510 Ice making water supply tank

Claims

1. A refrigerator comprising:

a housing which includes a storage chamber;

a door which closes the storage chamber so as to be openable; and

an interior member which is disposed inside the housing,

wherein at least part of at least one of the housing, the door, and the interior member is formed of a light-transmitting heat-insulating material containing aerogel, xerogel, or cryogel.

2. The refrigerator according to claim 1,

wherein the door includes a window portion through which an inside of the storage chamber is visually recognizable from an outside of the refrigerator, and

wherein at least part of the window portion is formed of the light-transmitting heat-insulating material.

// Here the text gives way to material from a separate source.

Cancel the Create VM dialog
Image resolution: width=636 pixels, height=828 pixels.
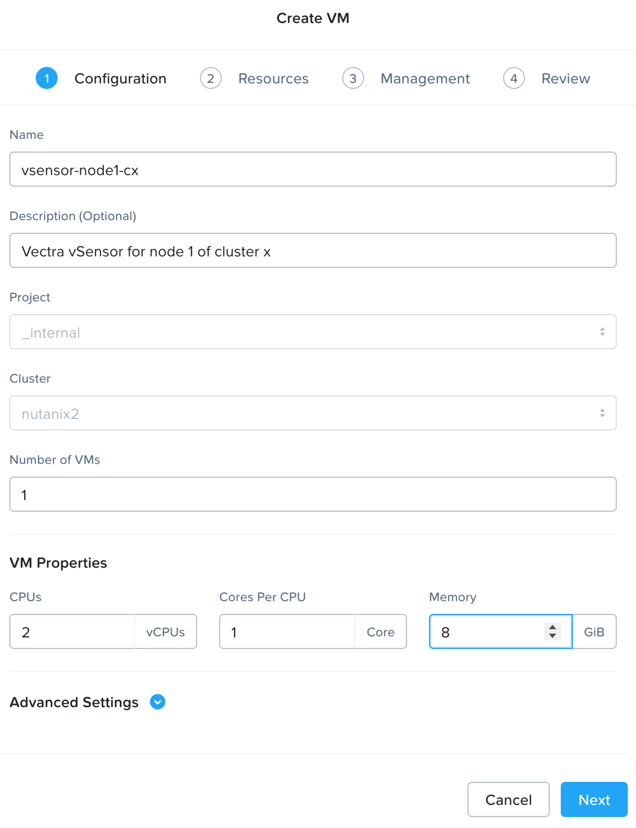[x=508, y=799]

3. The refrigerator according to claim 1, further comprising:

a light emitter which illuminates an inside of the storage chamber,

wherein the interior member is a lighting cover which covers the light emitter, and

wherein at least part of the lighting cover is formed of the light-transmitting heat-insulating material.

4. The refrigerator according to claim 1,

wherein the housing includes a plurality of the storage chambers including the storage chamber and a partition portion provided between the plurality of storage chambers, and

wherein at least part of the partition portion is formed of the light-transmitting heat-insulating material.

5. The refrigerator according to claim 1,

wherein the interior member is a partition member that partitions an inside of the storage chamber into a first storage portion and a second storage portion which is cooled to a temperature zone lower than that of the first storage portion, and

wherein at least part of the partition member is formed of the light-transmitting heat-insulating material.

6. The refrigerator according to claim 5,

wherein the second storage portion is provided below at least part of the first storage portion,

wherein the partition member includes a ceiling plate portion which is located between the first storage portion and the second storage portion and forms a ceiling portion of the second storage portion, and

wherein at least part of the ceiling plate portion is formed of the light-transmitting heat-insulating material.

7. The refrigerator according to claim 5,

wherein the partition member includes a lid which is located on a front side of the second storage portion and closes the second storage portion so as to be openable, and

wherein at least part of the lid is formed of the light-transmitting heat-insulating material.

8. The refrigerator according to claim 5, further comprising:

a plurality of trays which are disposed in the second storage portion and includes a first tray and a second tray disposed above the first tray,

wherein at least part of a bottom portion of the second tray is formed of the light-transmitting heat-insulating material.

9. The refrigerator according to claim 5, further comprising:

a water storage container which is disposed on a side of the second storage portion and stores ice-making water,

wherein the partition member includes a side plate which is disposed between the water storage container and the second storage portion, and

wherein at least part of the side plate is formed of the light-transmitting heat-insulating material.

10. The refrigerator according to claim 1, further comprising:

a partition member that partitions an inside of the storage chamber into a first storage portion and a second storage portion which is cooled to a temperature zone lower than that of the first storage portion,

wherein the interior member is a water storage container which is disposed on a side of the second storage portion and stores ice-making water, and

wherein at least part of the water storage container is formed of the light-transmitting heat-insulating material.

11. The refrigerator according to claim 1, further comprising:

a housing interior structure component which is disposed inside the housing and includes a cold air inlet allowing cold air to flow into the storage chamber,

wherein the interior member is a container which includes a plurality of wall portions and stores food, and

wherein at least part of the wall portion closest to the cold air inlet among the plurality of wall portions of the container is formed of the light-transmitting heat-insulating material.